◆ **Text block**
Start of Block

Knowing common retirement blind spots can make a big difference

By |2018-12-18T08:13:56-05:00July 26th, 2016|Uncategorized|

Planning a successful retirement isn’t only a matter of understanding the obvious steps along the way. An alarming study by The American College pegged 80% of older Americans as illiterate when it comes to basic retirement planning knowledge.

You don’t need to have eyes in the back of your head, but knowing common retirement blind spots can make a big difference in mapping out your futures. Here are five to consider:

1) Claiming Social Security
More than half of people claim their Social Security benefits at age 62 instead of waiting until full retirement age or later. That means many people are leaving money on the table. Understanding your options is important so you don’t rush into a Social Security claiming decision. Social Security likely will be just one part of your overall retirement income plan — and maximizing that plan is key.

2) Medicare Enrollment
Enrolling in Medicare is a daunting task. The terminology is confusing and the options are seemingly infinite, but turning 65 is the time to deal with this. The government will not automatically enroll you, unless you are already drawing Social Security benefits.

Letters from various insurance carriers will began appearing about six months before your 65th birthday. The decisions you make may differ from those made by friends, relatives and even your spouse.

End of Block

◆ **Source data**

Start of Block

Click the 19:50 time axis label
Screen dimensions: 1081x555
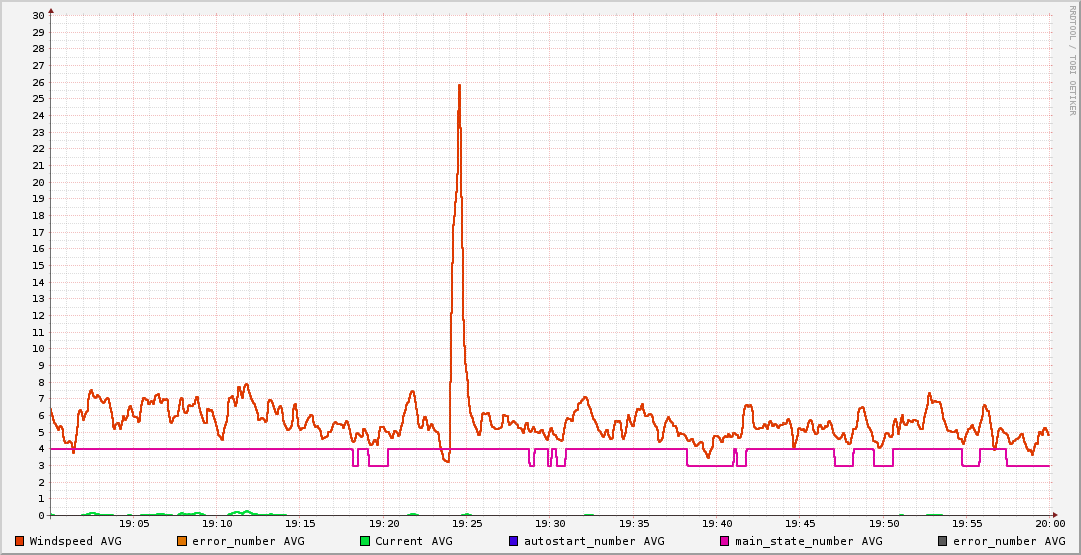click(883, 523)
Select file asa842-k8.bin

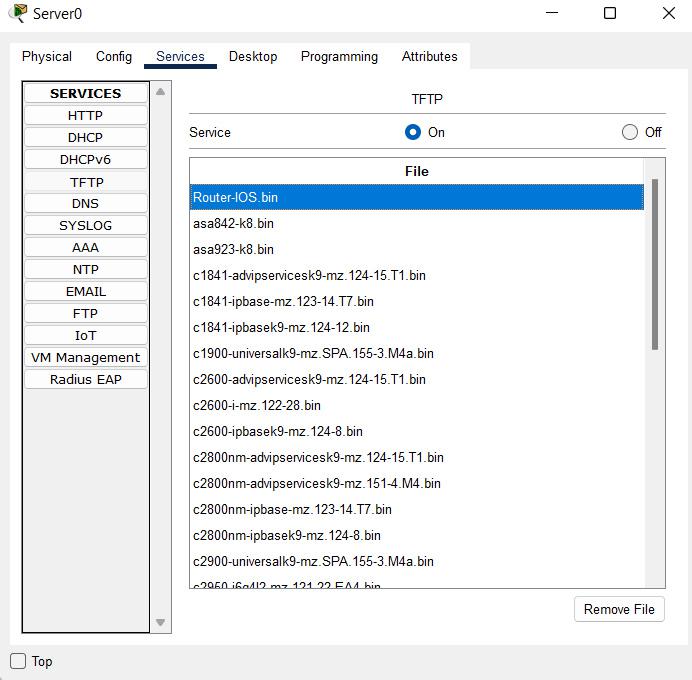pos(233,224)
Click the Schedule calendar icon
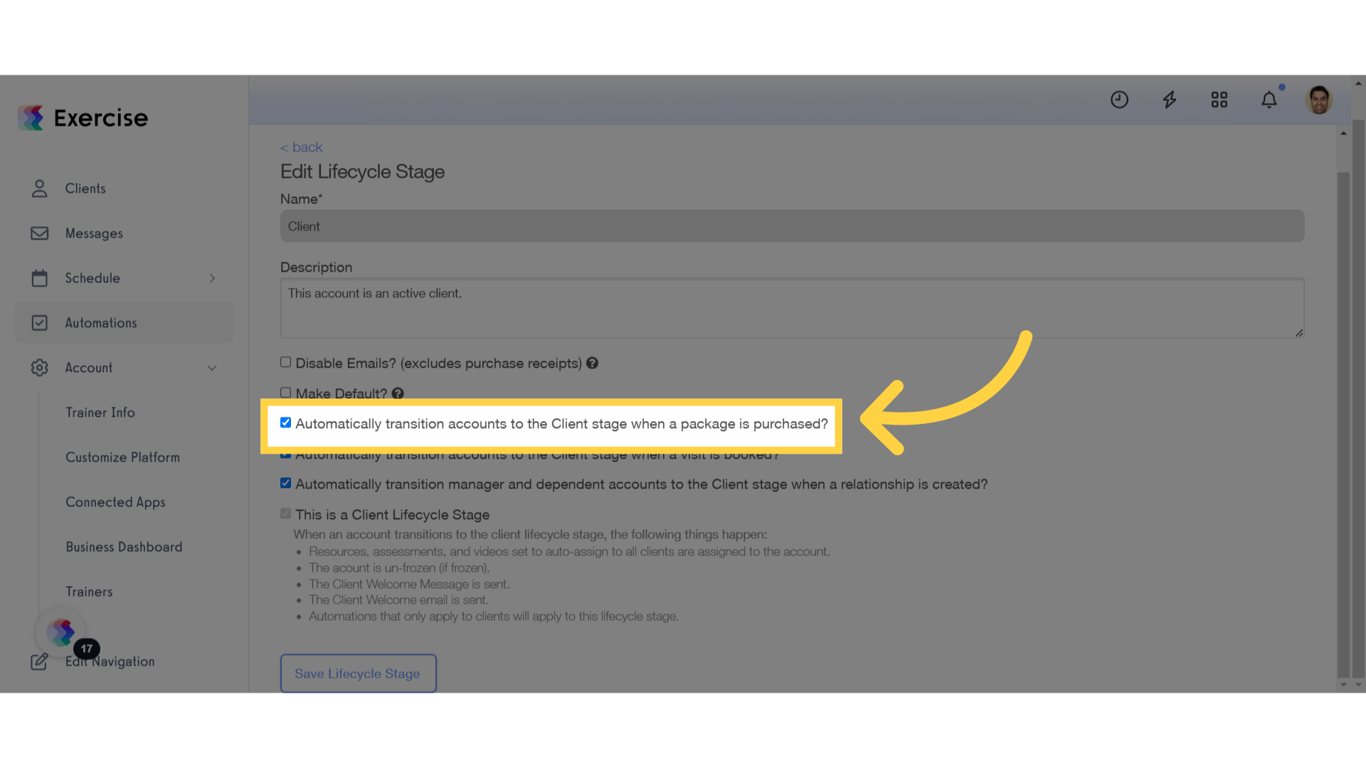This screenshot has height=768, width=1366. point(39,278)
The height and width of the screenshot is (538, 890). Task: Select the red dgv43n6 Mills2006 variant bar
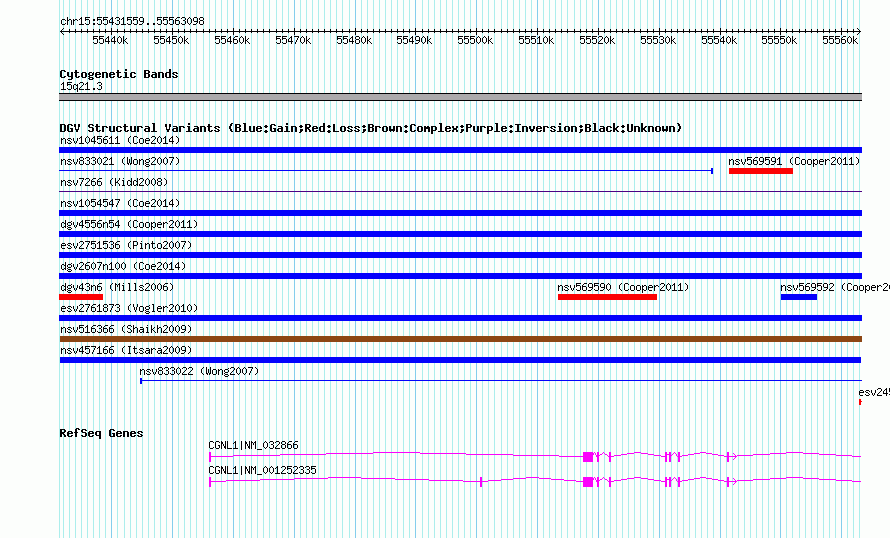pyautogui.click(x=81, y=297)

End of Block

◆ **Set of tasks**
[A] From the retirement blind spots text, reproduce the passage from "1) Claiming Social" up to and including "plan is key.".
[B] Decide whether each statement agrees with the retirement blind spots text, answering yes or no and quoting the words from the text that settle it: (i) More than half of people claim their Social Security benefits at age 62. (ii) The government automatically enrolls everyone in Medicare at age 65. (iii) A study by The American College found 80% of older Americans illiterate in basic retirement planning knowledge.
The records are separate material and have no connection to the retirement blind spots text.

◆ **Expected results**
[A]
1) Claiming Social Security
More than half of people claim their Social Security benefits at age 62 instead of waiting until full retirement age or later. That means many people are leaving money on the table. Understanding your options is important so you don’t rush into a Social Security claiming decision. Social Security likely will be just one part of your overall retirement income plan — and maximizing that plan is key.

[B]
(i) Yes: "More than half of people claim their Social Security benefits at age 62 instead of waiting until full retirement age or later."
(ii) No: "The government will not automatically enroll you, unless you are already drawing Social Security benefits."
(iii) Yes: "An alarming study by The American College pegged 80% of older Americans as illiterate when it comes to basic retirement planning knowledge."